I hang up and pass the phone back to Michael, more dazed than upset. John Kaiser described my mother as furious over Ann’s death, and suspicious that she’d been murdered by her husband. Now Mom sounds like she’s on Thorazine. She often sounded that way when I was a child. Distracted, bored, out of it. Sedated. For some reason, I sense my grandfather’s hand in this. How easy it would be for him to give her a shot and remove the inconvenience of her emotions from his life.

“Cat?”

“I’m fine, Michael. Can you fly us over the island? Is it too far out of the way?”
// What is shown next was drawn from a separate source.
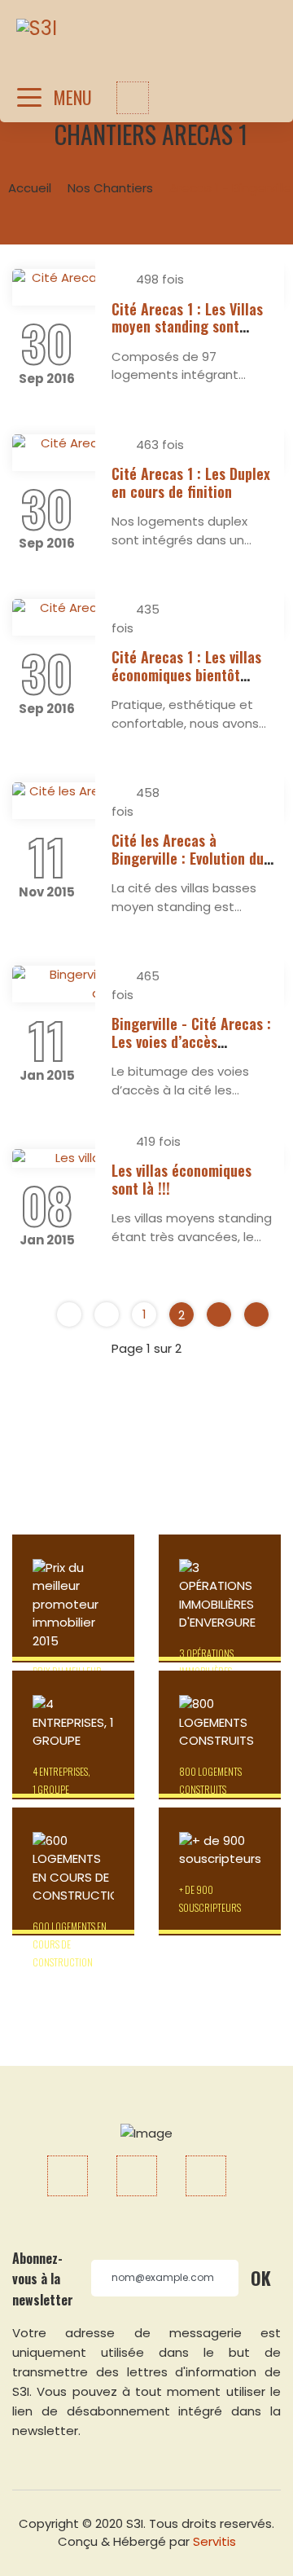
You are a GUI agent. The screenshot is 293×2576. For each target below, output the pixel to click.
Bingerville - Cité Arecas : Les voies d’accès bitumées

“Well, the river’s just over the horizon to our left. You said the island is opposite Angola prison?”

“Just south of it.”

He banks the Cessna in a wide arc to the west, and almost immediately I see the silver line of the river ahead.

“Can you fly low?”

“Sure. We can buzz the treetops.”

“No thanks. Just low enough to make out cars and people.”
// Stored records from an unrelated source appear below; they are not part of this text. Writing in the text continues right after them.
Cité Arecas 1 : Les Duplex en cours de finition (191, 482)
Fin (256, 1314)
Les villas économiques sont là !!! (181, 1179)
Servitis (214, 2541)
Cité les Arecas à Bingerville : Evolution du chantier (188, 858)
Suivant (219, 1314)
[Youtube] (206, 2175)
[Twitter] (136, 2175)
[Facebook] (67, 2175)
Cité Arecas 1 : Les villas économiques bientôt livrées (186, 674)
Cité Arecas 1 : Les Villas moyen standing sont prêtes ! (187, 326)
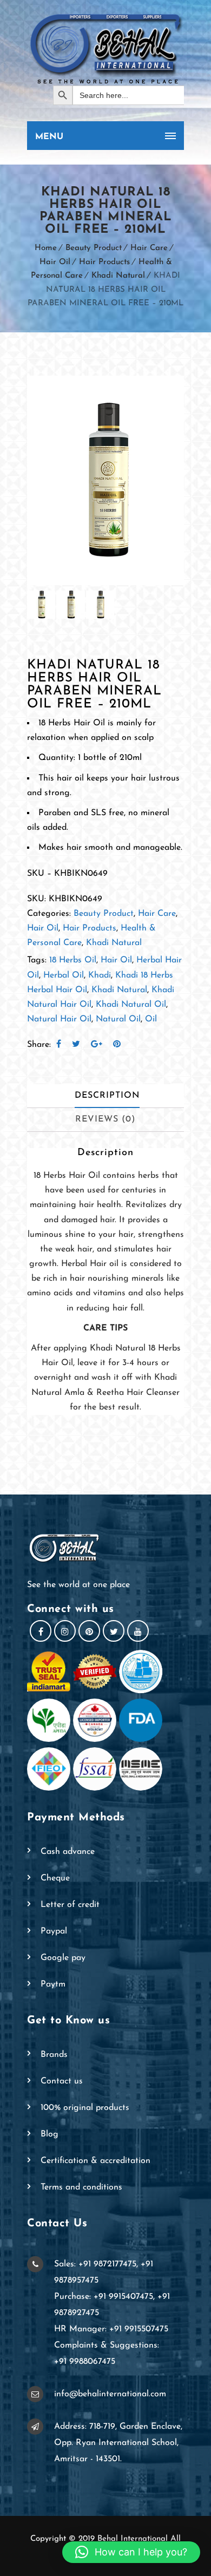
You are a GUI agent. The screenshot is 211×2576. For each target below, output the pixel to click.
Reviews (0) (105, 1119)
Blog (49, 2134)
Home (46, 248)
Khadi (99, 975)
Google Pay (63, 1958)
Michael laughs and begins descending.

Soon the river is a great silver serpent slithering across a vast green floor. On the near shore, endless ranks of trees march over the hills. On the far bank, flat fields of cotton and soybeans stretch as far as the eye can see. The river cuts through the land with implacable abandon, bisecting the continent almost as an afterthought.

“Can you believe we were right down there the night before last?” I ask. “Or all that’s happened since then?”

Michael tilts the plane a little and looks down. “I can’t believe you swam that river. I mean shit.

“Do you see an island?”

“I see a half dozen of them.”

“This one’s four miles long.”

Michael whistles low. “I think I was looking right at it without knowing it. There’s Angola prison. So that must be DeSalle Island.”

I can’t see it from my side, and Michael quickly realizes this. He banks and drops the nose, and suddenly we’re boring in on the long, humped mass of the island like a fighter plane on a strafing run.

“How high are we?”

“I’m going to stay at four hundred feet. You can see all you need to from there.”

In a matter of seconds, we’re roaring over the island. I’ve seen it from the air before: once long ago from the cockpit of a crop duster, then later from the basket of a hot-air balloon. Today’s view reminds me of that first trip, the landscape below flashing past at a hundred miles an hour. I see the hunting camp, the lake, the lodge, the pastures and the pond, and then we’re banking left to avoid what might be restricted airspace over Angola.

“Can you make another pass?”

“Sure. What are you looking for?”

“A car. A blue Cadillac.”

“I’ll climb to a thousand feet. You’ll have a better view between the trees.”

Michael executes a 360-degree turn, climbing as he goes. This time the island looks more like a satellite photo, the chaos caused by proximity now softened into geometric patterns. I see the road that runs the perimeter of the island and the branch that cuts south of the hunting camp, widening into an open space near the cluster of cabins that house the workers. Four white pickups are parked by the cabins. To the left of them, a baby blue sedan stands gleaming in the sun.

Pearlie’s Cadillac.

“Okay!” I tell Michael. “Let’s go home.”

“You saw the car?”

I nod and point northward, toward Natchez. I don’t really feel like talking now. I just want to know what drove Pearlie Washington to travel to the island where she was born, a place where, according to her, she is no longer welcome. One more mystery among many. Yet something tells me that if I could read Pearlie’s mind, all the other mysteries would be solved.